🤖 AI Summary
To address the high communication overhead and vulnerability to gradient inversion attacks in distributed learning, this paper proposes LQ-SGD—a novel gradient compression algorithm integrating low-rank approximation and logarithmic quantization within the PowerSGD framework. Theoretically, LQ-SGD achieves a compression ratio of *O(d/r)*, where *d* is the gradient dimension and *r ≪ d* is the rank, substantially reducing bandwidth requirements. Crucially, it preserves the convergence rate and model accuracy of vanilla SGD. Moreover, the combined nonlinearity of logarithmic quantization and structural constraints of low-rank approximation significantly enhance robustness against gradient inversion attacks, improving system security.
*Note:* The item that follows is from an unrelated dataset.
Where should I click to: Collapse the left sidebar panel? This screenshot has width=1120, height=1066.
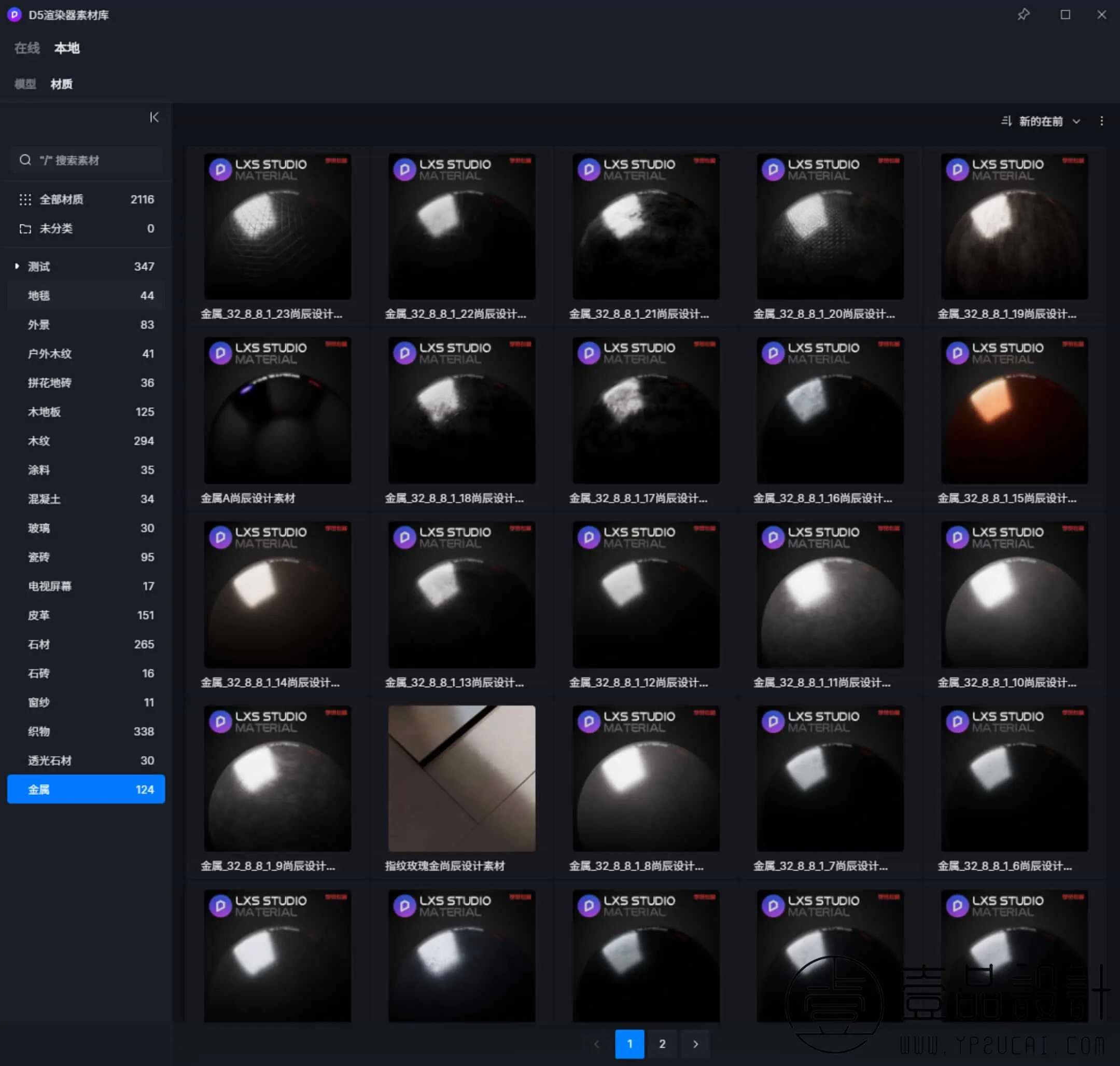[x=154, y=117]
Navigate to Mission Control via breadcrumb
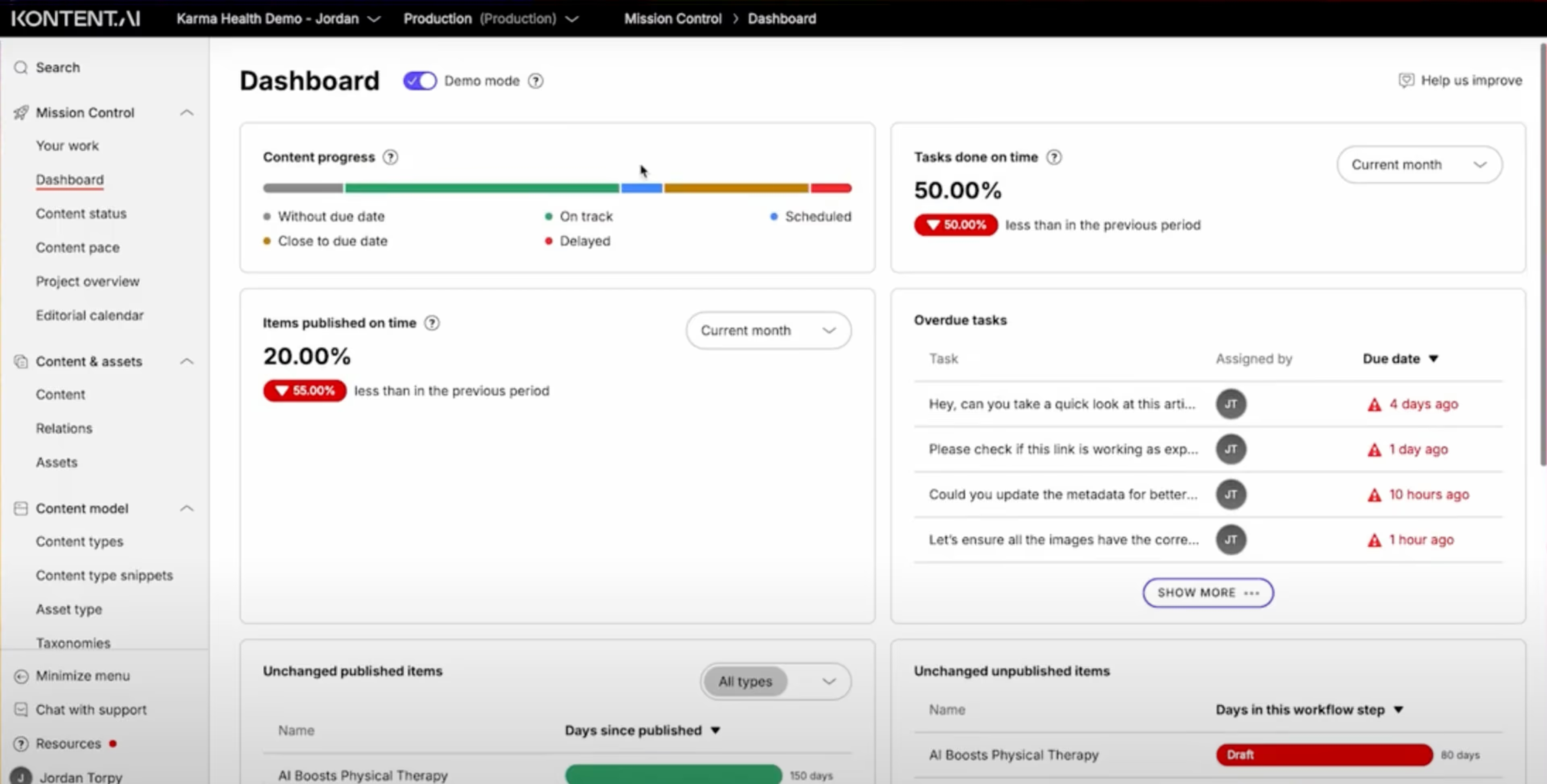Image resolution: width=1547 pixels, height=784 pixels. pyautogui.click(x=673, y=19)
Extensive experiments on benchmark tasks demonstrate that LQ-SGD outperforms SGD and state-of-the-art compression methods—including Top-*k* and QSGD—in communication efficiency, convergence stability, and resilience to inversion attacks.
📝 Abstract
We propose LQ-SGD (Low-Rank Quantized Stochastic Gradient Descent), an efficient communication gradient compression algorithm designed for distributed training. LQ-SGD further develops on the basis of PowerSGD by incorporating the low-rank approximation and log-quantization techniques, which drastically reduce the communication overhead, while still ensuring the convergence speed of training and model accuracy. In addition, LQ-SGD and other compression-based methods show stronger resistance to gradient inversion than traditional SGD, providing a more robust and efficient optimization path for distributed learning systems.